TaxVox How the Pandemic Affected the TCJA’s Shift to A Chained CPI Index
Robert McClelland
Display Date

The 2017 Tax Cuts and Jobs Act (TCJA) changed the way parts of the tax code are indexed for inflation. Instead of using the standard inflation measure, the CPI-U, it shifted to what’s known as chained CPI, or C-CPI-U. At the time, the Joint Committee on Taxation estimated this would raise federal revenue by $134 billion over ten years by reducing inflation adjustments for tax brackets and other elements of the revenue code.

But the pandemic has scrambled the effects of the change in some surprising ways.   

As pointed out by my TPC colleague Howard Gleckman, because the chained CPI usually grows more slowly than the CPI-U, inflation adjustments generally are lower and taxes higher. But not always. Now is one of those times when the chained CPI is growing more quickly than the standard CPI. Yet, this may not be reflected in the inflation adjustments used in the tax code.

The CPI-U is calculated by averaging percentage price changes of 200+ consumer items, weighted by how much households actually spend. For example, the December 2019 CPI-U weight for food consumed at home was about 25 percent larger than the weight for food consumed away from home since people spent more on food purchased at the grocery store than at restaurants.

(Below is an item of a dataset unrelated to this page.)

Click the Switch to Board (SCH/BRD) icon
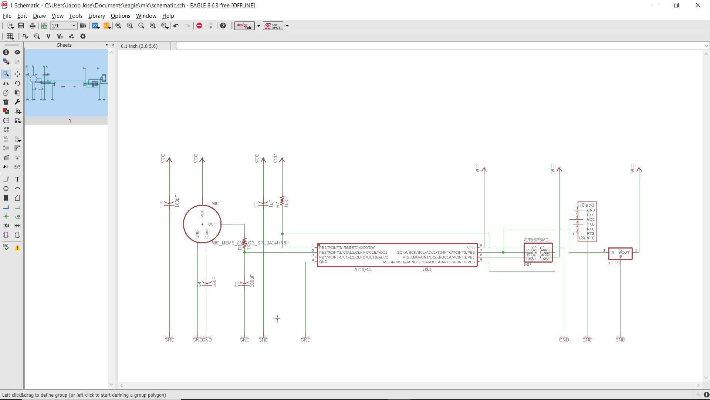 (44, 26)
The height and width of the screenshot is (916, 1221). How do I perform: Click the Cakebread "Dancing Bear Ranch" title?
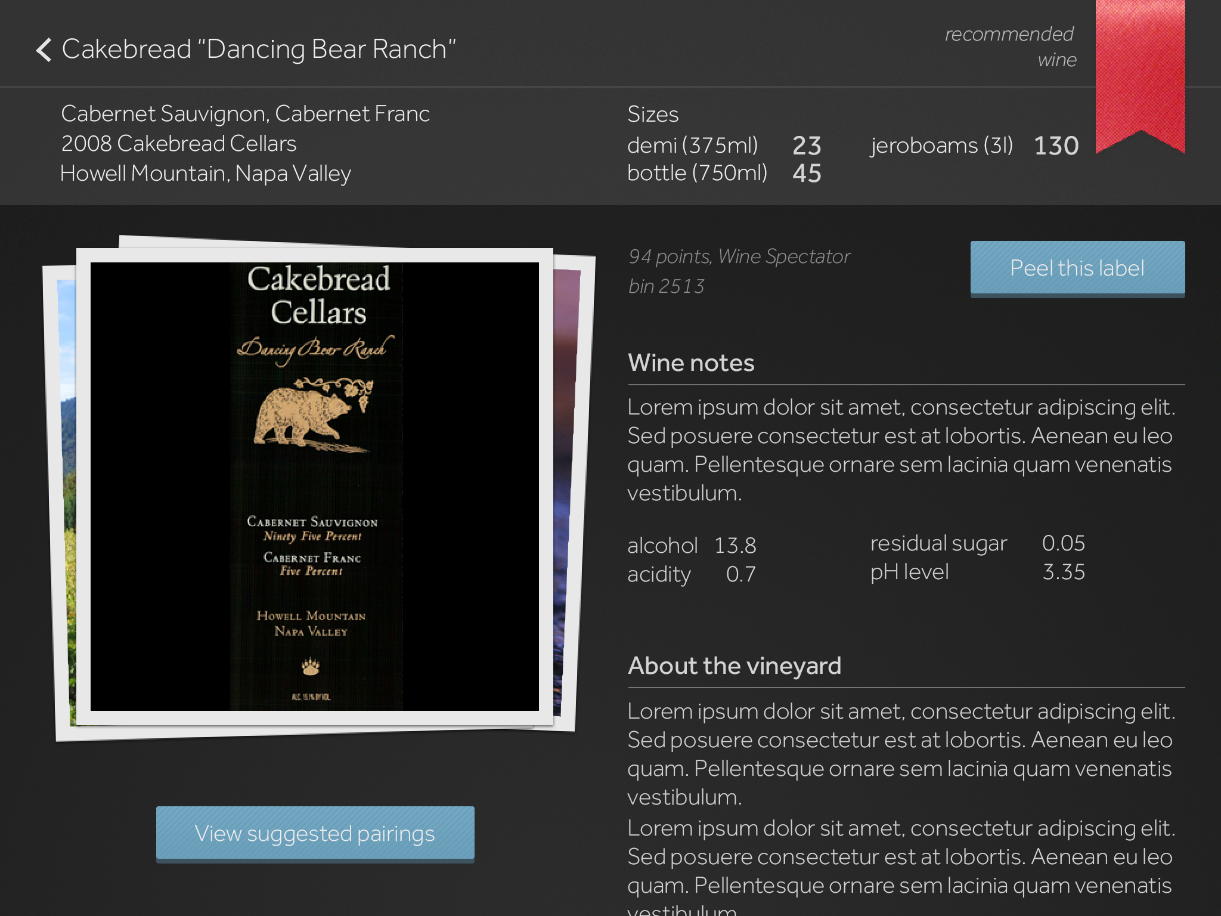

Economists have known for a long time that these calculations overstate the actual change in the cost of living, because people can reduce the effect of inflation on their standard of living by substituting goods that are becoming relatively cheaper for goods that are becoming relatively more expensive. For example, if the price of hamburger rises faster than the price of steak, people will be more likely to buy relatively more affordable steak. The standard CPI does not account for this change in behavior, but the chained CPI does. Thus, it tends to grow more slowly than the CPI-U in normal times.

But we are not living in normal times. COVID-19 caused wild changes in spending that have nothing to do with relative price fluctuations. For example, between January and June 2020 the weight for airfare fell by 86 percent, and the weight for food away from home fell by 43 percent. But people may not have been responding to price changes. Instead, demand for airfare and restaurants collapsed in the first six months of 2020 due to the pandemic.

When this happens, it’s possible that prices will respond to changes in demand more than demand responds to changes in price. For example, seasonally adjusted airfare prices fell by more than 25 percent from January 2020 to June 2020.

Decreasing weights when prices fall (and increasing them when prices rise) can cause the chained CPI to grow more quickly than the CPI-U. As shown in Figure 1, the annual growth rate of the CPI-U is usually higher than the chained CPI, but in 2020 that reversed and the chained CPI grew faster. The last time this happened? During the Great Recession of 2008.  

So do tax brackets increase more using the chained CPI when this happens? Not necessarily.

The TCJA’s inflation adjustment compares a one-year average of index values to a one-year average from a previous year. And because of lags in spending data, there are three versions of the chained CPI: initial, intermediate, and final. The initial and intermediate values use older data to project what the final index will look like once all of the spending data is available, and these projections probably aren’t very good in a COVID economy. The one-year average, which uses the latest data available at the time of the calculation, ends up being a mix of initial values for some months, intermediate values for others, and final values for still others.

The TCJA tied some of the tax code to the chained CPI, an inflation adjustment that typically grows more slowly than the standard CPI. In the atypical world we now live in, it’s actually increasing faster than the old adjustment. But this may not translate to larger inflation adjustments because, like so much of the tax code, it’s complicated.